The first is to review your email marketing database. Chances are that a large proportion of the target addresses you use are for Hotmail, Yahoo!, Google or AOL email accounts. In the wake of the recent phishing, you could find your clickthrough rates significantly reduced and bounceback rates rising.
Holders of email accounts with these providers are likely to have been made nervous about their security at best, or to have been directly exposed at worst. While it is hard to know exactly how many people were affected by the scam, assuming 1 in 100 seems reasonable.
Those individuals who know their log-in details have been published not only will change them, there is a strong chance they will start to use a completely different email provider.
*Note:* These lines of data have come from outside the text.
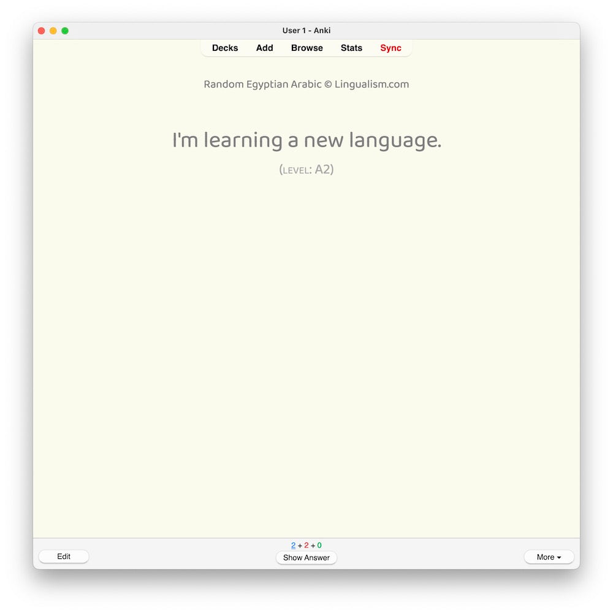
Task: Click the sentence "I'm learning a new language."
Action: pyautogui.click(x=307, y=140)
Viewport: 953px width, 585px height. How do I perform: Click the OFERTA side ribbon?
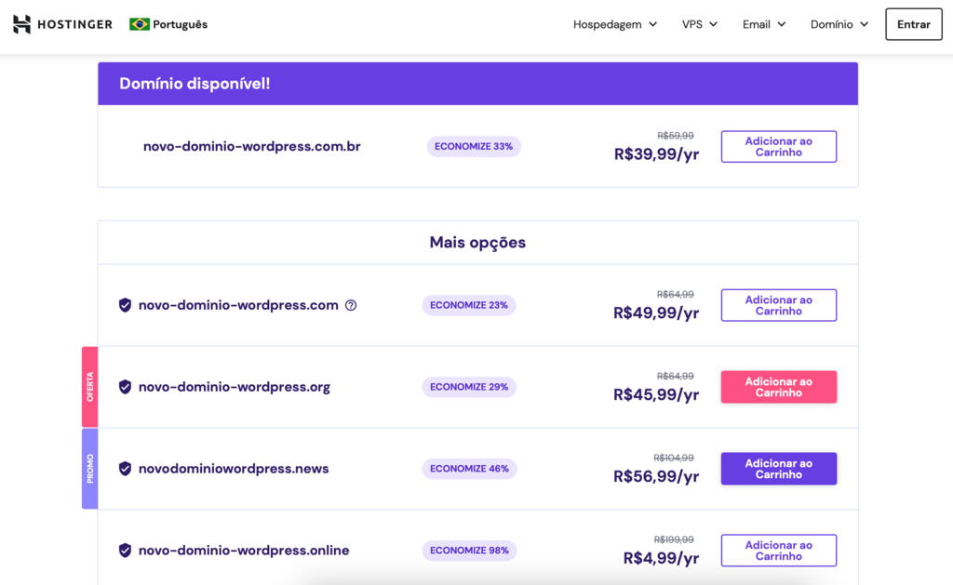tap(88, 387)
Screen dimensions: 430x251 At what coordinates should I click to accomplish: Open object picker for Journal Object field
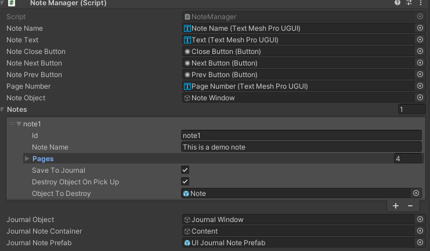point(420,220)
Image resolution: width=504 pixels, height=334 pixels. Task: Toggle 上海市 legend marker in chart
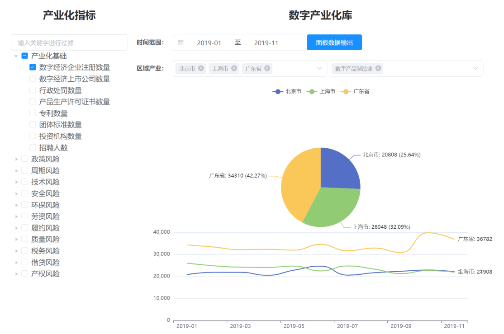[x=312, y=91]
Even those not sure if their account has been compromised may choose to change.
As a result, an email database that was valid and responsive last month is likely to have been corrupted and in need of cleaning. As a first step, it will be worth inviting customers and prospects to provide an alternative address, or to carry out a data capture exercise to get more permanent contact data. Many consumers who use POP email also have other addresses, often those provided with their Internet access. Getting them to provide this address is a good hedge against losing contact.
The other action should be a trust exercise. Individuals who were scammed into revealing their log-in details did so in the belief that they were being asked for it by a legitimate brand owner. Spoofing websites is a common technique and, while it may be obvious to digital marketing experts, the validity of these locations is not always in doubt to the consumer.
So your brand needs to act in order to maintain the belief of your customers and prospects that you are legitimate and your domain has not been hijacked. That is no easy task if you rely on email to solicit a response which is driven to your website. Phishing uses exactly the same mechanism.
Some brands are already sitting pretty. First Direct has long made it clear that it will never request personal information and log-in details via email, for example. For other brands, it may be too late to change strategy. But anyone relying on email files that contain a lot of POP addresses is affected by phishing, not just those individuals who had the misfortune to fall for the scam.